Entries for locating text and elements:
· · · ·

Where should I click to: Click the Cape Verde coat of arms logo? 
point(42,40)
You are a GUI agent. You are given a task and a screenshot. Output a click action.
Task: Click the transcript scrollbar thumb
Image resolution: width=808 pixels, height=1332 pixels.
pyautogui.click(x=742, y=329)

· · · ·

Your instructions:
Output every line of the listing above as a numbered list, omitting any blank lines.

Exercise result:
1. Where should I click to: Click the Cape Verde coat of arms logo? 
2. point(42,40)
3. You are a GUI agent. You are given a task and a screenshot. Output a click action.
4. Task: Click the transcript scrollbar thumb
5. Image resolution: width=808 pixels, height=1332 pixels.
6. pyautogui.click(x=742, y=329)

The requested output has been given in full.